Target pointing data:
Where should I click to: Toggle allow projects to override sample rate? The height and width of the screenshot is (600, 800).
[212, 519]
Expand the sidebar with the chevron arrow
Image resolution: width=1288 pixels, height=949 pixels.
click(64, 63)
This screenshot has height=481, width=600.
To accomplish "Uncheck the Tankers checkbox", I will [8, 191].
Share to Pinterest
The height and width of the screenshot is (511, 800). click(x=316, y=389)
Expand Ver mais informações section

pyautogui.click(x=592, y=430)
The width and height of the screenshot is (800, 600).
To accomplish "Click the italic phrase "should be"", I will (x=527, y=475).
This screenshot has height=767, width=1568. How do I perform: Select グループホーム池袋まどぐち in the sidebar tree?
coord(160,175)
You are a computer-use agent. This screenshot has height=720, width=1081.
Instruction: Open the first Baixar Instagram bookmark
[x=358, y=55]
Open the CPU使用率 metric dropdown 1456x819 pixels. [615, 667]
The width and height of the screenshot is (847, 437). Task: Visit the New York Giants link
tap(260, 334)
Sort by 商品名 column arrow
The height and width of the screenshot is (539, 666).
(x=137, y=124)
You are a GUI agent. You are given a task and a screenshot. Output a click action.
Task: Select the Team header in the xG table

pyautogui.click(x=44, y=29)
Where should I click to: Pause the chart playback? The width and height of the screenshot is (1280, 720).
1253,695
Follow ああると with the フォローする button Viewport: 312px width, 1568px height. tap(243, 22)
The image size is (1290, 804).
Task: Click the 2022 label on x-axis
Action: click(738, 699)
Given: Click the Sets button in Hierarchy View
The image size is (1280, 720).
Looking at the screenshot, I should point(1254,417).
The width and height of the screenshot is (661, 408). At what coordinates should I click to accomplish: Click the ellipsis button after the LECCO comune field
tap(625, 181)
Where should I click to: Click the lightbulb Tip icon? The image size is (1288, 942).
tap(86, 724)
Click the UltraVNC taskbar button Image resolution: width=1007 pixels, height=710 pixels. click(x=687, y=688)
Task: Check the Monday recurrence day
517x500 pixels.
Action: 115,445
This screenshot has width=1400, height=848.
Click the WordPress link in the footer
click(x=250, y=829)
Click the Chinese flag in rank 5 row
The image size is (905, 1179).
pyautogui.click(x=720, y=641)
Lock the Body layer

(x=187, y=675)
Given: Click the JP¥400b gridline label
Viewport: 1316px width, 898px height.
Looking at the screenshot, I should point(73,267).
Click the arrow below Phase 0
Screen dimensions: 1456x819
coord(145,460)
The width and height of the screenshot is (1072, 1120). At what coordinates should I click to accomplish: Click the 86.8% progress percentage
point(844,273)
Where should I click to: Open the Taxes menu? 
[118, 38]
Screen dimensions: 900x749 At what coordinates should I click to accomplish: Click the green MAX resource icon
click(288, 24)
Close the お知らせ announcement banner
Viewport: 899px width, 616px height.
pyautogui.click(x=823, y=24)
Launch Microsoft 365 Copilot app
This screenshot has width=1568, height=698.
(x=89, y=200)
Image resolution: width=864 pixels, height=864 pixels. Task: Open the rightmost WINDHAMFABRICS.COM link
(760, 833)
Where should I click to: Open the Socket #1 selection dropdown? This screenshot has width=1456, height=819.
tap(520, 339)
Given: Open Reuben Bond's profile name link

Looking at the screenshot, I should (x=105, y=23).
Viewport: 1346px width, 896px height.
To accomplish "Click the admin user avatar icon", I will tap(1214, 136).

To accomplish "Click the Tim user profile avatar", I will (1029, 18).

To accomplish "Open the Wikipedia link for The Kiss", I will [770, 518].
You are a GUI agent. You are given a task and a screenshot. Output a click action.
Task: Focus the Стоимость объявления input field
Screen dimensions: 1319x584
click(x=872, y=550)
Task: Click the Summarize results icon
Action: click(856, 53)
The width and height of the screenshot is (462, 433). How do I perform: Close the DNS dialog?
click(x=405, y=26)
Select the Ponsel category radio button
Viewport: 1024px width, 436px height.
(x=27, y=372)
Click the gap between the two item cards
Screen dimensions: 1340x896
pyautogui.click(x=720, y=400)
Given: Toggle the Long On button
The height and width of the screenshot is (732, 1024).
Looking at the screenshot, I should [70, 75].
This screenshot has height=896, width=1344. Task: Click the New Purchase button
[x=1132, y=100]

**YOUR TASK**
Rewrite all the items with "Where do I click to" substituted for "Where should I click to" and every other part left unchanged.

**RESULT**
Where do I click to: Toggle allow projects to override sample rate? The height and width of the screenshot is (600, 800).
[212, 519]
Expand the sidebar with the chevron arrow
Image resolution: width=1288 pixels, height=949 pixels.
click(64, 63)
This screenshot has height=481, width=600.
To accomplish "Uncheck the Tankers checkbox", I will [8, 191].
Share to Pinterest
The height and width of the screenshot is (511, 800). click(x=316, y=389)
Expand Ver mais informações section

pyautogui.click(x=592, y=430)
The width and height of the screenshot is (800, 600).
To accomplish "Click the italic phrase "should be"", I will (x=527, y=475).
This screenshot has height=767, width=1568. How do I perform: Select グループホーム池袋まどぐち in the sidebar tree?
coord(160,175)
You are a computer-use agent. This screenshot has height=720, width=1081.
Instruction: Open the first Baixar Instagram bookmark
[x=358, y=55]
Open the CPU使用率 metric dropdown 1456x819 pixels. [615, 667]
The width and height of the screenshot is (847, 437). Task: Visit the New York Giants link
tap(260, 334)
Sort by 商品名 column arrow
The height and width of the screenshot is (539, 666).
(x=137, y=124)
You are a GUI agent. You are given a task and a screenshot. Output a click action.
Task: Select the Team header in the xG table

pyautogui.click(x=44, y=29)
Where do I click to: Pause the chart playback? The width and height of the screenshot is (1280, 720).
1253,695
Follow ああると with the フォローする button Viewport: 312px width, 1568px height. tap(243, 22)
The image size is (1290, 804).
Task: Click the 2022 label on x-axis
Action: click(738, 699)
Given: Click the Sets button in Hierarchy View
The image size is (1280, 720).
Looking at the screenshot, I should point(1254,417).
The width and height of the screenshot is (661, 408). At what coordinates should I click to accomplish: Click the ellipsis button after the LECCO comune field
tap(625, 181)
Where do I click to: Click the lightbulb Tip icon? The image size is (1288, 942).
tap(86, 724)
Click the UltraVNC taskbar button Image resolution: width=1007 pixels, height=710 pixels. click(x=687, y=688)
Task: Check the Monday recurrence day
517x500 pixels.
Action: 115,445
This screenshot has width=1400, height=848.
Click the WordPress link in the footer
click(x=250, y=829)
Click the Chinese flag in rank 5 row
The image size is (905, 1179).
pyautogui.click(x=720, y=641)
Lock the Body layer

(x=187, y=675)
Given: Click the JP¥400b gridline label
Viewport: 1316px width, 898px height.
Looking at the screenshot, I should point(73,267).
Click the arrow below Phase 0
Screen dimensions: 1456x819
coord(145,460)
The width and height of the screenshot is (1072, 1120). At what coordinates should I click to accomplish: Click the 86.8% progress percentage
point(844,273)
Where do I click to: Open the Taxes menu? 
[118, 38]
Screen dimensions: 900x749 At what coordinates should I click to accomplish: Click the green MAX resource icon
click(288, 24)
Close the お知らせ announcement banner
Viewport: 899px width, 616px height.
pyautogui.click(x=823, y=24)
Launch Microsoft 365 Copilot app
This screenshot has width=1568, height=698.
(x=89, y=200)
Image resolution: width=864 pixels, height=864 pixels. Task: Open the rightmost WINDHAMFABRICS.COM link
(760, 833)
Where do I click to: Open the Socket #1 selection dropdown? This screenshot has width=1456, height=819.
tap(520, 339)
Given: Open Reuben Bond's profile name link

Looking at the screenshot, I should (x=105, y=23).
Viewport: 1346px width, 896px height.
To accomplish "Click the admin user avatar icon", I will tap(1214, 136).

To accomplish "Click the Tim user profile avatar", I will (1029, 18).

To accomplish "Open the Wikipedia link for The Kiss", I will [770, 518].
You are a GUI agent. You are given a task and a screenshot. Output a click action.
Task: Focus the Стоимость объявления input field
Screen dimensions: 1319x584
click(x=872, y=550)
Task: Click the Summarize results icon
Action: click(856, 53)
The width and height of the screenshot is (462, 433). How do I perform: Close the DNS dialog?
click(x=405, y=26)
Select the Ponsel category radio button
Viewport: 1024px width, 436px height.
(x=27, y=372)
Click the gap between the two item cards
Screen dimensions: 1340x896
pyautogui.click(x=720, y=400)
Given: Toggle the Long On button
The height and width of the screenshot is (732, 1024).
Looking at the screenshot, I should [70, 75].
This screenshot has height=896, width=1344. Task: Click the New Purchase button
[x=1132, y=100]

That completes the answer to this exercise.